## What you will do
In the records below, some lines hold the word "next". Copy each of those lines.

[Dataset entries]
______

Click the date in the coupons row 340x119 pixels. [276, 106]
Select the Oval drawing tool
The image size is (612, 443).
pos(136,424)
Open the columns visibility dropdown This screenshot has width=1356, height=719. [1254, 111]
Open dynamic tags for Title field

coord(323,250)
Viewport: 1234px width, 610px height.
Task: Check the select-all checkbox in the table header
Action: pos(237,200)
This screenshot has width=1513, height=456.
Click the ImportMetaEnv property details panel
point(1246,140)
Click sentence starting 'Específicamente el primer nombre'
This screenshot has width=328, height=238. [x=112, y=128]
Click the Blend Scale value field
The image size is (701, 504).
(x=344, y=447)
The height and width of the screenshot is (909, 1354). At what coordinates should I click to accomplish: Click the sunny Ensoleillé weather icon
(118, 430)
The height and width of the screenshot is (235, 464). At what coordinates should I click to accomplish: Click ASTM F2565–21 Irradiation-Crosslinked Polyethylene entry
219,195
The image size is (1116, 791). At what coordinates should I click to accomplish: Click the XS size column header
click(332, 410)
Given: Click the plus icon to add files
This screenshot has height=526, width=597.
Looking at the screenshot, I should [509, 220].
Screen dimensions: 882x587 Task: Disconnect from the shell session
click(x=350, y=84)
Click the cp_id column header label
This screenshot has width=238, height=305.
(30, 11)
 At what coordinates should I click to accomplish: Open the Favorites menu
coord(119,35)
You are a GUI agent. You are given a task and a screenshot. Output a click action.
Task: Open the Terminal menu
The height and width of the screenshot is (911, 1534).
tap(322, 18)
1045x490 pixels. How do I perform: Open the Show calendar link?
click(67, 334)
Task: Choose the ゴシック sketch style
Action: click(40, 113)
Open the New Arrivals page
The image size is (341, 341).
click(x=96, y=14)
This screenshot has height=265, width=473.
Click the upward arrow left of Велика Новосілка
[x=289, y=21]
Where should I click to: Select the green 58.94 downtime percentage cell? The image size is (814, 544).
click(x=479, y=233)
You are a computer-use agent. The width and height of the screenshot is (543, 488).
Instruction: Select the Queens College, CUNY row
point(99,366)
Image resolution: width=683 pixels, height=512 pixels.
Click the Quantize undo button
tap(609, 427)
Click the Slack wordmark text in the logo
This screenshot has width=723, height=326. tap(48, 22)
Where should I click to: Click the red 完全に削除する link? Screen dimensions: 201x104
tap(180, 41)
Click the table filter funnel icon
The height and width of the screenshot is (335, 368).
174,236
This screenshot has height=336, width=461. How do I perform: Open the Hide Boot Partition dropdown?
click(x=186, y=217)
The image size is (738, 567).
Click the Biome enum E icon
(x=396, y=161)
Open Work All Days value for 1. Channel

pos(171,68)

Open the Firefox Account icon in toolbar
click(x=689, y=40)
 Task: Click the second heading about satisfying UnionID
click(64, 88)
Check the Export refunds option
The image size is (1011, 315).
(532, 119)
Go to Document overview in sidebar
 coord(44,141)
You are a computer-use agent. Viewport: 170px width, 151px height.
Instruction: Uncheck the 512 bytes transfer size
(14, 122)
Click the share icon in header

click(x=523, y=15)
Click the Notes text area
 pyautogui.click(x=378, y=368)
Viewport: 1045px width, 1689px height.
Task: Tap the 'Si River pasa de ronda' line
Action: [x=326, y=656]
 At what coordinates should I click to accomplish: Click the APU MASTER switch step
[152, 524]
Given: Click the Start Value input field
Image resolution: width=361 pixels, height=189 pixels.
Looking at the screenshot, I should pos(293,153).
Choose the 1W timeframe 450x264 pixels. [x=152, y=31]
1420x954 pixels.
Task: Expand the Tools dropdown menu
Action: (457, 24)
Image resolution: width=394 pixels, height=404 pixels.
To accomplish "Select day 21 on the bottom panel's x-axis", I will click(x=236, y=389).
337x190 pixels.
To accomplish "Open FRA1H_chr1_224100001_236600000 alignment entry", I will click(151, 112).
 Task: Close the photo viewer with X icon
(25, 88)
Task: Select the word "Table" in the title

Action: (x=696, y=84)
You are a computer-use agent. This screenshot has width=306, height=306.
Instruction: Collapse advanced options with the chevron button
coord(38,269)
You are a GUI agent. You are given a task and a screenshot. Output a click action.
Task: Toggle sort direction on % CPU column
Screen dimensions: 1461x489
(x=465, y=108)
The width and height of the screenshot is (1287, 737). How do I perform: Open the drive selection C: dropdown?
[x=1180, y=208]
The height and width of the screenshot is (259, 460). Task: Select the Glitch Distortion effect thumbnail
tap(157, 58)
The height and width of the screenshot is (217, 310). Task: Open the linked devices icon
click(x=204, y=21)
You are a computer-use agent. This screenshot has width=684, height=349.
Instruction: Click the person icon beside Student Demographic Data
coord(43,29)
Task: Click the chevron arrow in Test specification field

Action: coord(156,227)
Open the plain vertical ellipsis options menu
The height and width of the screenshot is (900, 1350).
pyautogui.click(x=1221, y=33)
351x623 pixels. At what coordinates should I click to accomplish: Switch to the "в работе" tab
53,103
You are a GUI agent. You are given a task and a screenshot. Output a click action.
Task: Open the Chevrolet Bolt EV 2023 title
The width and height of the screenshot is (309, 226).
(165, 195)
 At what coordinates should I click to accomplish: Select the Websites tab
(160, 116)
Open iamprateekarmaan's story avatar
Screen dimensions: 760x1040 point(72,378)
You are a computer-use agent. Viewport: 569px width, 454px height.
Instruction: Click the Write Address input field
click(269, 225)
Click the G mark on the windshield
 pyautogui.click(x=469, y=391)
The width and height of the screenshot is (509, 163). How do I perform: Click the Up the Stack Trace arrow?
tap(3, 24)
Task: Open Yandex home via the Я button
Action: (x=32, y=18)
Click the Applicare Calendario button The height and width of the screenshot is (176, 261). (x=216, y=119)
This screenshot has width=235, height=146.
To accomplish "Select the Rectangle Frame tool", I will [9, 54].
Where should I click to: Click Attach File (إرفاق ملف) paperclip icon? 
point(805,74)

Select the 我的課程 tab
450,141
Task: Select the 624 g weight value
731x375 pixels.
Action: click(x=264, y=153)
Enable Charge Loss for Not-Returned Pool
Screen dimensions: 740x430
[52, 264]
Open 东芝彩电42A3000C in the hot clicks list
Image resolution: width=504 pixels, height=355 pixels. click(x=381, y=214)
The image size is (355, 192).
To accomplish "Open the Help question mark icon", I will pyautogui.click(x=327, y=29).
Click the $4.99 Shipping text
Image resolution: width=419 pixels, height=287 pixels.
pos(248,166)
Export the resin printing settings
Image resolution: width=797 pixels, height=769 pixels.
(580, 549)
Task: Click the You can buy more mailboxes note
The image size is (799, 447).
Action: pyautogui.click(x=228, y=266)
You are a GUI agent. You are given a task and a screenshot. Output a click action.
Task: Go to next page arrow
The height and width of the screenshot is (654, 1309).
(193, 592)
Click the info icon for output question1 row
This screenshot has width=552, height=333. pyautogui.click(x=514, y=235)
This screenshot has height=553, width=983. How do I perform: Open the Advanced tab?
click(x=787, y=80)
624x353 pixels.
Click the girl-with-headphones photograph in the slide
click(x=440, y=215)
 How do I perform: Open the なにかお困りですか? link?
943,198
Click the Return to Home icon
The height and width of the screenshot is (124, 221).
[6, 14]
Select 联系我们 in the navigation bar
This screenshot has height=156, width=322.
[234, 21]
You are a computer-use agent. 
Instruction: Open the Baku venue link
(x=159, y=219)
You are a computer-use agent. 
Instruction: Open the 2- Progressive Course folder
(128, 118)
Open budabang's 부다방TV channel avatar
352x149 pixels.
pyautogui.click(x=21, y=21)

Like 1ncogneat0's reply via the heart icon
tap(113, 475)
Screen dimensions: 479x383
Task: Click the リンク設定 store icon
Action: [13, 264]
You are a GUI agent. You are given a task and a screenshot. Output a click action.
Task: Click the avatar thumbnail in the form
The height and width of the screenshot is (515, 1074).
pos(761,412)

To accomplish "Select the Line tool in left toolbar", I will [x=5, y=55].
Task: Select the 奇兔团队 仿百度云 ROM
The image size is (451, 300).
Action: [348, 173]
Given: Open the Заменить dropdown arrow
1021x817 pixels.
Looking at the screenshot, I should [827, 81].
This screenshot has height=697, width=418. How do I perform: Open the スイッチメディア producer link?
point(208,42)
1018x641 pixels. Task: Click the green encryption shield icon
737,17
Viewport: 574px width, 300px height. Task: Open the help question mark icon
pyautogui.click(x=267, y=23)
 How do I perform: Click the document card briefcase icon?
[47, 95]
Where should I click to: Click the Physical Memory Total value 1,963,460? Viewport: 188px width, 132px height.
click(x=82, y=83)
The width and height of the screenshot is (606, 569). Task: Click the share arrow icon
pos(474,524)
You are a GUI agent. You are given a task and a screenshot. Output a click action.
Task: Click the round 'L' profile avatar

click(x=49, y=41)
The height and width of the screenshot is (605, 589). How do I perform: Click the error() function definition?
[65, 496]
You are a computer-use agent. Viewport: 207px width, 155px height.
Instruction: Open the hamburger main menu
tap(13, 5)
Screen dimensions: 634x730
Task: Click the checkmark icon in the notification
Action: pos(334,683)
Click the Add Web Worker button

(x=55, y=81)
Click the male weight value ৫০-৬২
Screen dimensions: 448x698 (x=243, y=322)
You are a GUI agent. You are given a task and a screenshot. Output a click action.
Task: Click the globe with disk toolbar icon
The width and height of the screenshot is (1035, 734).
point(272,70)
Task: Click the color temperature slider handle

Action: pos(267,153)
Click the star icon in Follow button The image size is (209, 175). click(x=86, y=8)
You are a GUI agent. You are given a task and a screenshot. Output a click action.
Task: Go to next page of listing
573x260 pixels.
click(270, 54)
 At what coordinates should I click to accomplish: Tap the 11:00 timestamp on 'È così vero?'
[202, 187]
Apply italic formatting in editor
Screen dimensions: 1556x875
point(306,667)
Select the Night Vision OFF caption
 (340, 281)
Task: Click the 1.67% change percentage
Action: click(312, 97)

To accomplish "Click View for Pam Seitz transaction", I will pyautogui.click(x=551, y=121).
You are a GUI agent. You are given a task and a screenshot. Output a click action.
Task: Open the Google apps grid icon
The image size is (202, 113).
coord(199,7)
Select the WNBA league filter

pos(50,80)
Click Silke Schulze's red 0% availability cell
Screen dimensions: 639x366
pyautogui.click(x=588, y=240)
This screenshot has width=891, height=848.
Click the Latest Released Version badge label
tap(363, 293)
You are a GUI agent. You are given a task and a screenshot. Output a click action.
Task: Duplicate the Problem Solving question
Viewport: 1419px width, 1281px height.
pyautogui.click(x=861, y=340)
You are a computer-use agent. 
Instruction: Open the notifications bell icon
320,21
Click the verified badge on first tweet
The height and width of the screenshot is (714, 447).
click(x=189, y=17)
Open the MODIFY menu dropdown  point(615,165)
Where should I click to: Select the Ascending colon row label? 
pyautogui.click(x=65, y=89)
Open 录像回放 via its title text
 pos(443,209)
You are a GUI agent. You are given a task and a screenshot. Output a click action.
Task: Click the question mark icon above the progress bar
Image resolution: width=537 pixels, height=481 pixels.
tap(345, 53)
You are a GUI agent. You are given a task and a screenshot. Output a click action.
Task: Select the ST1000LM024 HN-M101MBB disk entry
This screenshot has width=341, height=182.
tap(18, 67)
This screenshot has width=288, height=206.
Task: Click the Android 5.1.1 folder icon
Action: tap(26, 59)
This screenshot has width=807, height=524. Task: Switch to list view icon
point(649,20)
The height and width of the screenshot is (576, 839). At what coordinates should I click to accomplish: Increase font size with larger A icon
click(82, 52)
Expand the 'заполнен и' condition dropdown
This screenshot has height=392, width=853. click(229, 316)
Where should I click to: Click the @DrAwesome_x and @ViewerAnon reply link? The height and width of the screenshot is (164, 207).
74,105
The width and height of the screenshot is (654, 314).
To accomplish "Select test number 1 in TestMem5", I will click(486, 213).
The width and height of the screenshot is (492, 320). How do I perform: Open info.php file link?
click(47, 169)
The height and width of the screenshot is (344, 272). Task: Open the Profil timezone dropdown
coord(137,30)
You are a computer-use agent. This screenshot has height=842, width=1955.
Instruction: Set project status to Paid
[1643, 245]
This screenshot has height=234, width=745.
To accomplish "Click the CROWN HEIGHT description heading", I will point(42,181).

______

## Result below
Task: Go to next page arrow
Task: Go to next page of listing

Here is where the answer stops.